— Data extracts —
○ ○ ○ ○

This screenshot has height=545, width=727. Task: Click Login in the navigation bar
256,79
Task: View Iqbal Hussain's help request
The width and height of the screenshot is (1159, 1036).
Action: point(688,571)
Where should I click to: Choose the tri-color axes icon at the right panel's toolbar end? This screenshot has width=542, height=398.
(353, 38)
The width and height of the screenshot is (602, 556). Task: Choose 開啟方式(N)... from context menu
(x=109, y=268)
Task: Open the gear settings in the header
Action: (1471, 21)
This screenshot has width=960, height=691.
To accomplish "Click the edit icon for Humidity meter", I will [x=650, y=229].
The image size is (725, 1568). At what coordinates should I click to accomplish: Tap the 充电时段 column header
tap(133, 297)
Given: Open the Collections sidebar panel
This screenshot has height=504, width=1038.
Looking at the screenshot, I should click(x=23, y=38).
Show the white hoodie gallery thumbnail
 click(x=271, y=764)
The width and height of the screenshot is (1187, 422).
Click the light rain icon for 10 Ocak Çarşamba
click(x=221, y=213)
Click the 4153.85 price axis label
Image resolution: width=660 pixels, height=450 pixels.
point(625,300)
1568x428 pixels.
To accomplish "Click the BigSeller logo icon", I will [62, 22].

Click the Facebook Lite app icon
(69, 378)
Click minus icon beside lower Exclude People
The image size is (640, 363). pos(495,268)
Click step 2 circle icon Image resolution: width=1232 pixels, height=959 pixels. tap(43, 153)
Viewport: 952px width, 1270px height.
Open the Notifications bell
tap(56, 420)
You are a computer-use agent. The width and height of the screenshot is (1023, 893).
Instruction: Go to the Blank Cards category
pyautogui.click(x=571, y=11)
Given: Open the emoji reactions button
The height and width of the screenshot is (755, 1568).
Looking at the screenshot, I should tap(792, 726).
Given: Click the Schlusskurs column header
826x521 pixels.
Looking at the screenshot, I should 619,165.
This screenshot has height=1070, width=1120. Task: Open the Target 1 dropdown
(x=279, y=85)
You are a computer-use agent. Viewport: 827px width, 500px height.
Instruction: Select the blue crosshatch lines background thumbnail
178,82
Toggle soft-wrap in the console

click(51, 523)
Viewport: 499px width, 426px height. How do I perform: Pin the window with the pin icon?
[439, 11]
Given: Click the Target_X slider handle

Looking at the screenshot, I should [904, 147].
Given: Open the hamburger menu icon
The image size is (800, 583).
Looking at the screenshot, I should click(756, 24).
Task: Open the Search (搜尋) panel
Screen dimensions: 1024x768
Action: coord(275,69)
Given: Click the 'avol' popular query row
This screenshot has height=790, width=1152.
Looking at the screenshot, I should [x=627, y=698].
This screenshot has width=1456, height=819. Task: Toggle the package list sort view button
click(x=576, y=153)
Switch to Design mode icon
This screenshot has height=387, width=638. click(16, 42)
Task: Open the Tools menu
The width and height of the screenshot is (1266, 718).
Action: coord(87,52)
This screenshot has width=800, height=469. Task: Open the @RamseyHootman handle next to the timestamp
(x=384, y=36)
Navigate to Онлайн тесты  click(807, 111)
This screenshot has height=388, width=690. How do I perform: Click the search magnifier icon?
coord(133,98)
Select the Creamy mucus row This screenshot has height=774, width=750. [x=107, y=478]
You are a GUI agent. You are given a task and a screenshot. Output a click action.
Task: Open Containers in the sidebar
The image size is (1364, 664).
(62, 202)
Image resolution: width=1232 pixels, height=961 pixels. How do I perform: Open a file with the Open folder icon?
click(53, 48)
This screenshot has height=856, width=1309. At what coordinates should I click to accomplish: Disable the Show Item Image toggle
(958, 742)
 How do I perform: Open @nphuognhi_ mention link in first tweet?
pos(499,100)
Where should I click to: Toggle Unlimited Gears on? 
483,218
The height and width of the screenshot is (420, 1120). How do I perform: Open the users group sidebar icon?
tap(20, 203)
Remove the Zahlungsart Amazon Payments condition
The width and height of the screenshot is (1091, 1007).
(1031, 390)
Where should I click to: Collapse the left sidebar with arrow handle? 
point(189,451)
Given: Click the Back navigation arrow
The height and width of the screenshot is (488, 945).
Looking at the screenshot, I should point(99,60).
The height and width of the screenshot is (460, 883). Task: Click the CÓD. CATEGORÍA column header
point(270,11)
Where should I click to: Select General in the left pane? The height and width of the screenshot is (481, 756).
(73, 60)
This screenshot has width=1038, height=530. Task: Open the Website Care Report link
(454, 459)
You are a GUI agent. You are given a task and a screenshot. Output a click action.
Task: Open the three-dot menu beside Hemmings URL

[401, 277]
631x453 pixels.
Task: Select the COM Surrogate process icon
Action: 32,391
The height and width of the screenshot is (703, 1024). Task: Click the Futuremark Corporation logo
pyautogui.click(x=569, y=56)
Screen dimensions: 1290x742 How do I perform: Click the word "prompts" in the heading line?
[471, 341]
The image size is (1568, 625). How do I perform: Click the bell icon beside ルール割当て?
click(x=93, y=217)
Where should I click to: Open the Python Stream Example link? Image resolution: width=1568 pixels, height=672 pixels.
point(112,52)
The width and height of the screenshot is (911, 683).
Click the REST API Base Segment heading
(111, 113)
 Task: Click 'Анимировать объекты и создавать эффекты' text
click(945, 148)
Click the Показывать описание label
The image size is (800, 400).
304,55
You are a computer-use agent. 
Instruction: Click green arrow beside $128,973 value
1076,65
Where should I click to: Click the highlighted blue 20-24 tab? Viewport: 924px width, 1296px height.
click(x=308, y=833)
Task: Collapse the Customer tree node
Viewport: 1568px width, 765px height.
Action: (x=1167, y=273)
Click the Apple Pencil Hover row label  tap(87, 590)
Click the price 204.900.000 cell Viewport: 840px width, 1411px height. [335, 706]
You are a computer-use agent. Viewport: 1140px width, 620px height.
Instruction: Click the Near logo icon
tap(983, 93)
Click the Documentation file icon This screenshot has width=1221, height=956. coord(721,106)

○ ○ ○ ○

— Exercise instructions —
Which lines above contain "computer"? Show each of them.

— Exercise answer —
You are a computer-use agent. The width and height of the screenshot is (1023, 893).
You are a computer-use agent. Viewport: 827px width, 500px height.
You are a computer-use agent. 
You are a computer-use agent. Viewport: 1140px width, 620px height.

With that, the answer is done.